Look through the data below for the line with "The height and width of the screenshot is (258, 701)." and the line with "Image resolution: width=718", then transcribe exactly from the first through the second, leaving out all pictures.

◆ INFORMATION PROVIDED

-------

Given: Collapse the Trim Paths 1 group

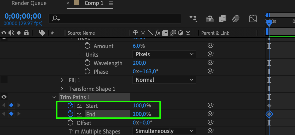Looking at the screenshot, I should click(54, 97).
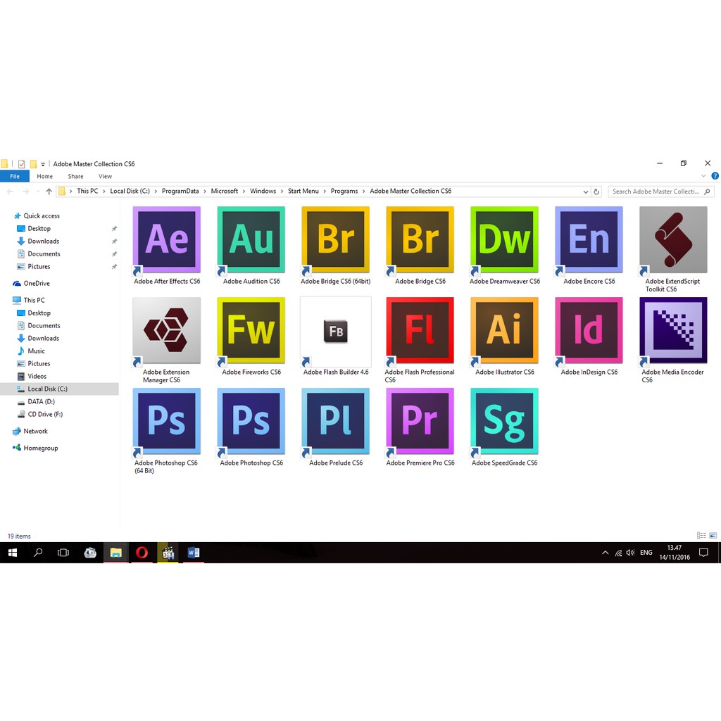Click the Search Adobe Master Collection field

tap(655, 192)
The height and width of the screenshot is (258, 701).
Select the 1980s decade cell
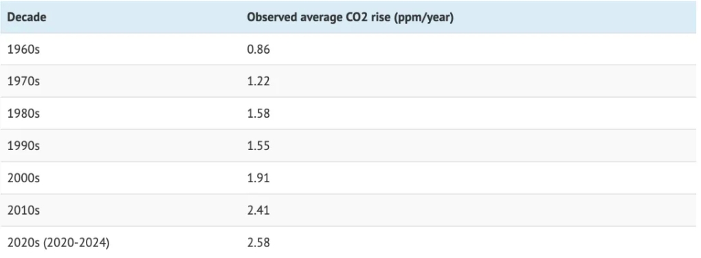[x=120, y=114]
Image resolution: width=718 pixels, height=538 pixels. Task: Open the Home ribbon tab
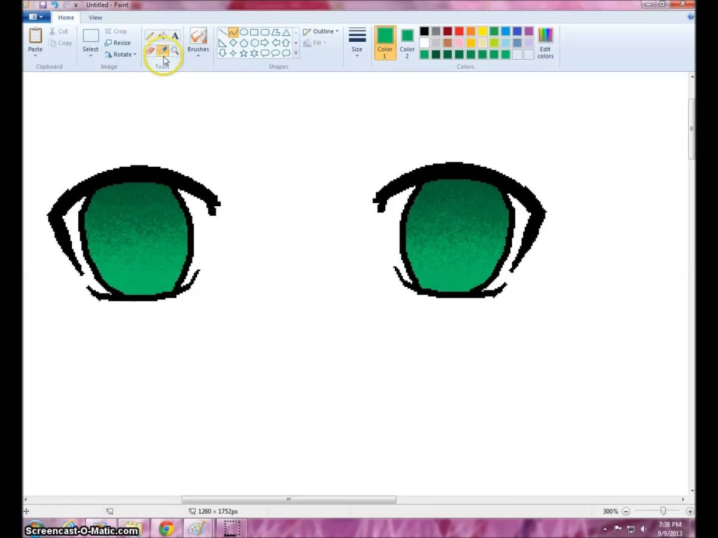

-------

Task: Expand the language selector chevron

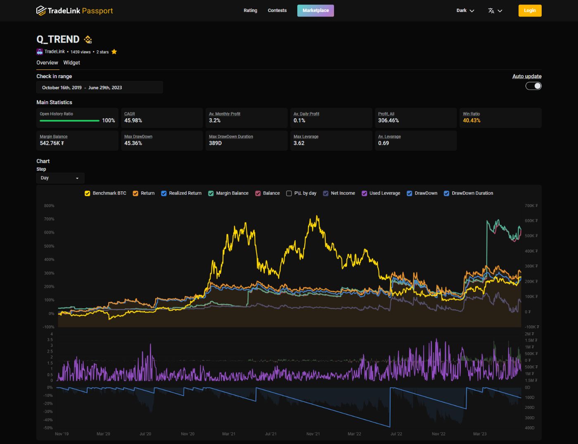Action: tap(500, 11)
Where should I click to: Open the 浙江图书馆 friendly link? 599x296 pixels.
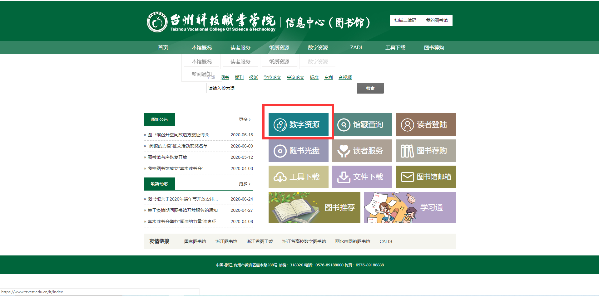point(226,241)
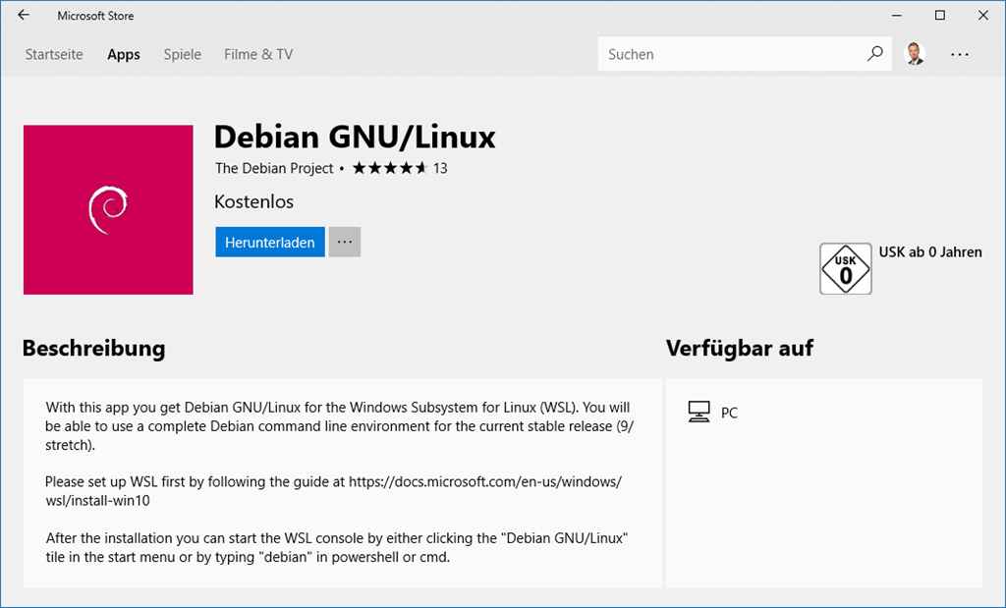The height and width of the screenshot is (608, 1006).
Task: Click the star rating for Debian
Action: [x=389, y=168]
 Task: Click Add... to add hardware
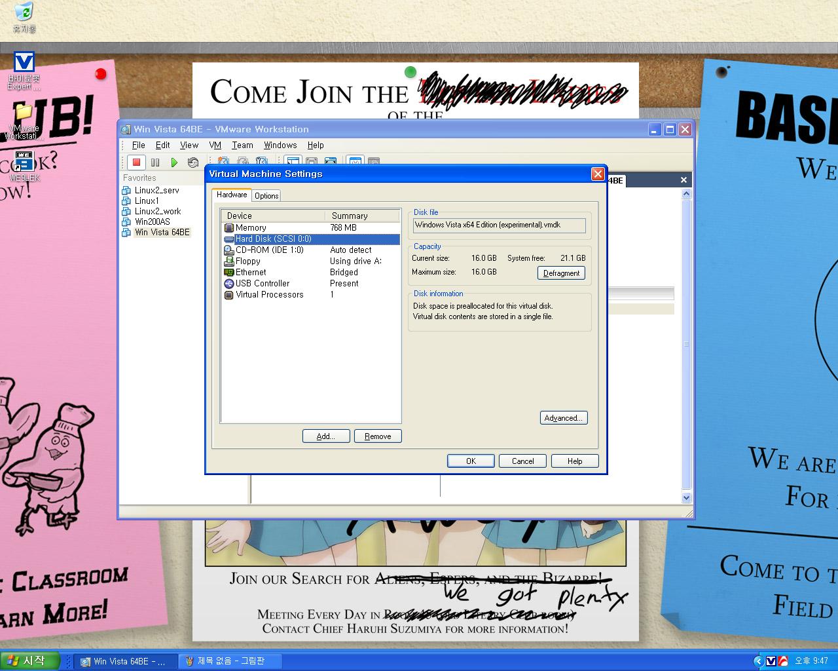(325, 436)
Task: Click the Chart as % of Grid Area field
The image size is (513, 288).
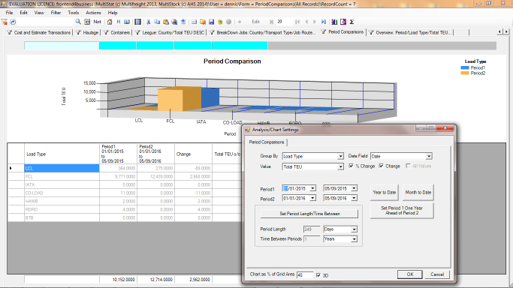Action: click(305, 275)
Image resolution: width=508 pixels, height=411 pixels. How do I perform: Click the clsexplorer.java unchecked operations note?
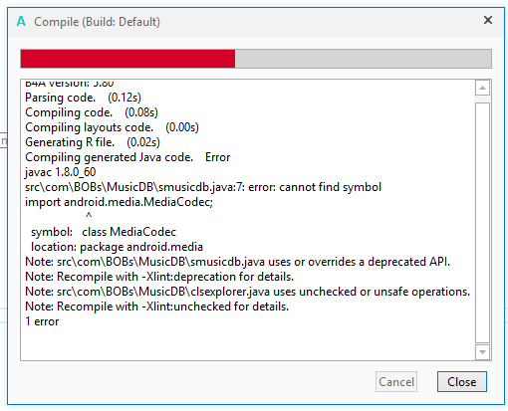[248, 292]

-------

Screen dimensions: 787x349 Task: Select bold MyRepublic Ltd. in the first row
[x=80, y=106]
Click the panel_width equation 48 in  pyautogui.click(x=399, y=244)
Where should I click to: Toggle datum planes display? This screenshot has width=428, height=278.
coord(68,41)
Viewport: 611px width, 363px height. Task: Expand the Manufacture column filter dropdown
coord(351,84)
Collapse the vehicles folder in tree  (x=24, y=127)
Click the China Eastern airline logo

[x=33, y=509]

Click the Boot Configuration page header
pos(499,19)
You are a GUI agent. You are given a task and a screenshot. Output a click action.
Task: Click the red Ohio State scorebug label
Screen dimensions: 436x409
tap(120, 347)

-------

◆ TASK SOLUTION
The height and width of the screenshot is (258, 701).
Select the 1980s decade cell
[x=120, y=114]
Image resolution: width=718 pixels, height=538 pixels. Task: Open the Home ribbon tab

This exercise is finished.